I feel the uneasiness even more when the store containing that ample frozen food section also sells clothing made in developing countries, being sold cheaper than the price of the fabric in Canada. I can’t help but think this can’t be fair to someone.
When I saw wartime houses razed in popular southern Ontario neighbourhoods to make way for monstrosities of houses that left no grass to cut or place to play outside, I felt emptiness in the excess. I heard myself asking: “Is this necessary?”
To put numbers to it, the average American single-family house in 1970 was 1,700 square feet, and in 2006 that had shot up to almost 2,500 (according to the U.S. Census Bureau).
I was hoping Canadians had not followed that trend, but we weren’t far behind. The Canada Mortgage and Housing Corp. figures show that in 1975 we had 1,075 square feet, and by 2000 we have doubled that to 2,266, even though the average family size has been on the decline in both countries.

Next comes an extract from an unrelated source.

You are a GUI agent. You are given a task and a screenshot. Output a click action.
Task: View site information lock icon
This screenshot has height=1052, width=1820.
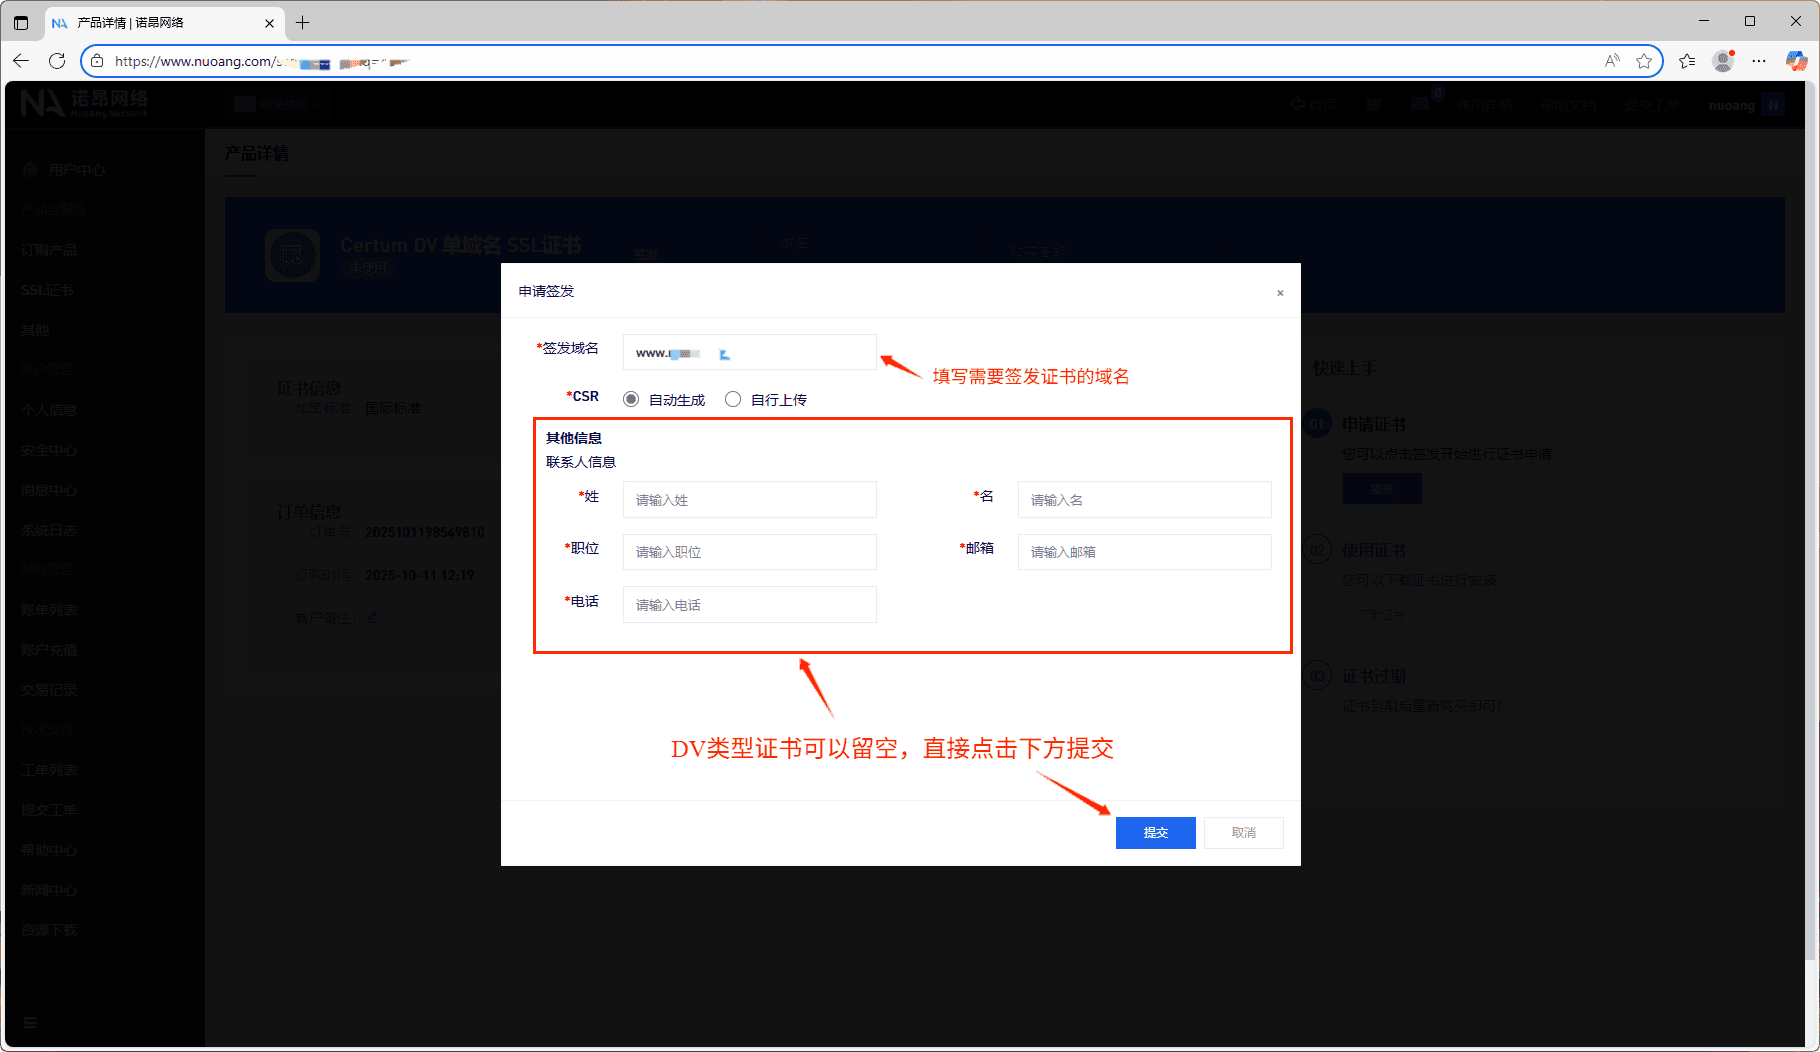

Are we that much fatter now? Do we own that much more stuff, which we bought in bigger Walmarts?
Bottom line is that those bigger houses sure didn’t seem to make us happier, in fact; people seem more harried than ever. Case in point: a man cradling his cellphone on his shoulder, making a work call, dragged his daughter behind him impatiently past me in the frozen food aisle. She looked liked this was not the first time she was ignored in favour of almighty “work.”

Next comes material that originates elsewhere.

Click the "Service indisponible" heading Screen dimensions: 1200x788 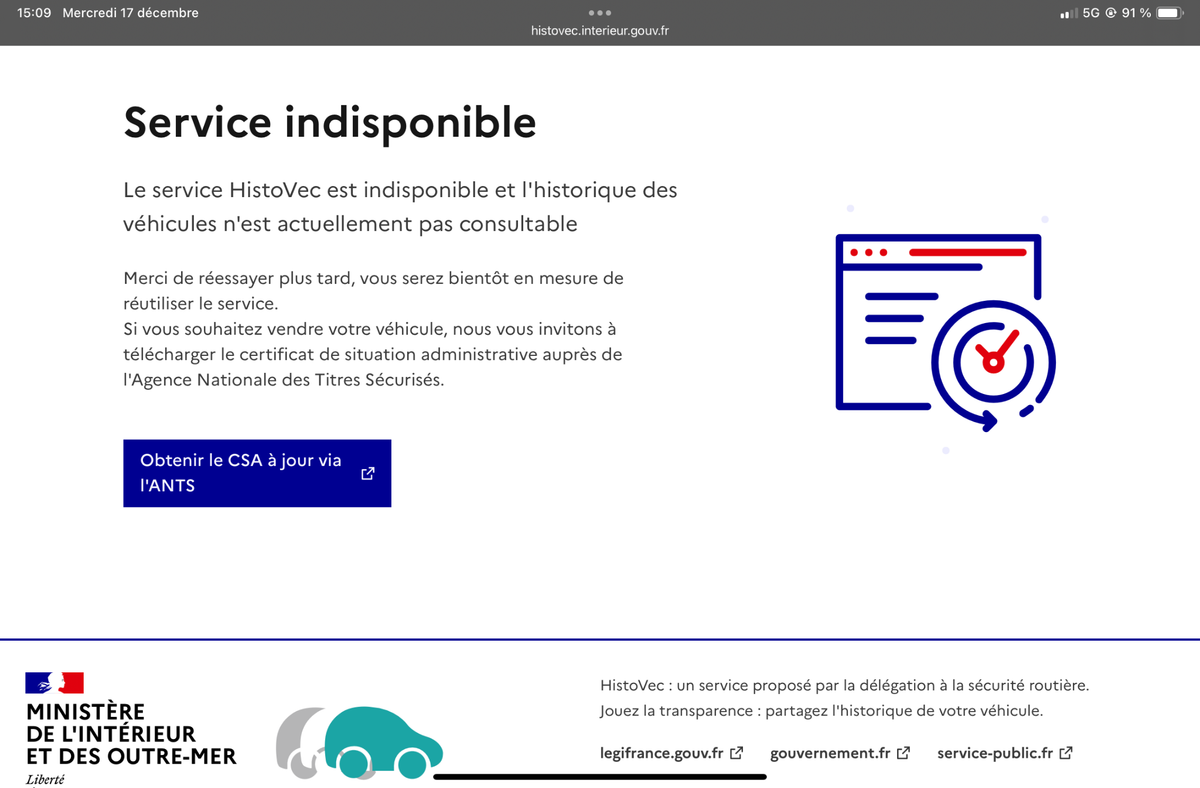tap(330, 122)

I had that uncomfortable feeling again. I tried to hold onto it to sort it out in my mind when I had the ability to process my emotions properly. I grimace uncomfortably even now, recalling the sensation. Like a mild wave of nausea, my nose wrinkles, like I have smelled something “off.” My brow furrows and I lower my eyes. The sentiment is best expressed in a question stated in a disapproving manner: “Really?”
I’m surprised when I realize that what I feel about Walmart’s expansion, frozen toaster strudels, McMansions, and this parental slight, is none other than shame and embarrassment.
Now the bigger question is, why should I feel shame or embarrassment, considering I have done nothing wrong in any of these scenarios? Perhaps the problem is not that I have done nothing wrong, but that I have done nothing.
I feel as though I lack control, swept up in a whirlwind of “progress.” My realization makes it clear to me that I need to make smarter choices for myself, regardless of what others do.
My true quality of life is not improved by having a larger house or more possessions, by placing work over family, or by ripping open pre-packaged foods for my family’s breakfast, lunch, and/or dinner.
I don’t need my eggs 100 seconds faster. I find simplicity and purity in cracking my own eggs instead of buying frozen bagelwiches.
I don’t feel the need to move to a house that has another 1,000 square feet as it would just give me more to furnish, clean, and maintain. I feel “rightness” in living in a house no bigger than the one into which I was born.
I don’t need a new and improved Walmart with 10,000 shiny new square feet, selling me frozen breakfasts and lots of stuff to fill a big house that I don’t aspire to owning or paying off.
“Progress” for me, is perhaps a reversal of the current view. I see my happiness and wellbeing tied to
smaller/slower/smarter instead of bigger/faster/more.
This is not a race.
Just because we can afford it, doesn’t mean we have to buy it. When we can’t afford it, we definitely shouldn’t be buying it. Let’s save for a rainy day or send the money to a country that would be happy to have any roof, let alone a small roof.